Common misconceptions 

“Low intensity and impact exercise is safest for bones” 

Low intensity and impact are safe and beneficial for general health and may still provide some stimulus to bones. But if we really want to drive adaptation, research leans towards moderate to heavier loads and intensities. 

Well-structured resistance and impact training has been shown to be safe and effective even in people with low bone mass (Watson et al., 2018; Meigh et al., 2022). Safety comes from progression and supervision, not avoidance. 

“There’s a shortcut or machine that builds bone” 

There is no shortcut for bone health. Bone responds to load, recovery, time, and consistency. No device replaces progressive mechanical loading. 

“You should avoid loading to protect bones” 

Avoidance may feel safer in the short term, but long-term it reduces bone density and increases the likelihood of falls. Less load leads to less stimulus, which leads to weaker bone. The goal is not avoidance. It’s appropriate, progressive resistance, impact, and balance training. 

If you are living with a chronic health condition or disability, consult your GP and an accredited exercise professional to ensure you’re exercising safely.  

What actually works 

If we bring it all together, the evidence is clear: 

  • Resistance training to load bone 
  • Impact loading to stimulate adaptation 
  • Balance training to reduce falls 

These aren’t optional extras. They are the foundation of evidence-based bone health management. 

Key takeaway 

Bone health is built on progressive loading, applied consistently over time, combined with the ability to stay upright. 

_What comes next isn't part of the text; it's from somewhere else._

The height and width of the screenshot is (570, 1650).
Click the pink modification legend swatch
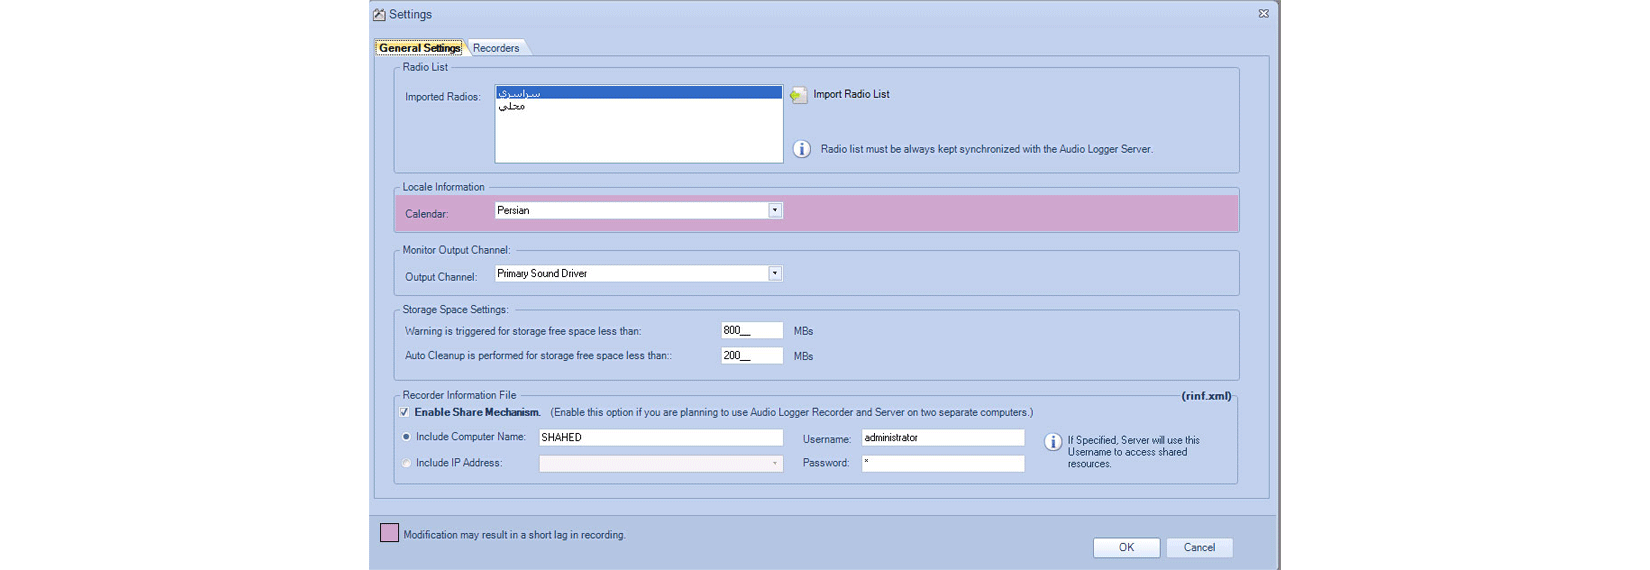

Because in many cases: if we don’t fall, we don’t fracture. 

 

References 

  • Healthy Bones Australia. (2024). Exercise prescription to support the management of osteoporosis. 
  • RACGP. (2024). Osteoporosis management and fracture prevention in adults over 50. 
  • Brooke-Wavell, K., et al. (2021). Strong, steady and straight. British Journal of Sports Medicine. 
  • Beck, B. R., et al. (2017). ESSA position statement on osteoporosis. Journal of Science and Medicine in Sport. 
  • Giangregorio, L. M., et al. (2014). Too fit to fracture. Osteoporosis International. 
  • Meigh, N. J., et al. (2022). BELL pragmatic controlled trial. BMC Geriatrics. 
  • Watson, S. L., et al. (2018). LIFTMOR randomized controlled trial. Journal of Bone and Mineral Research.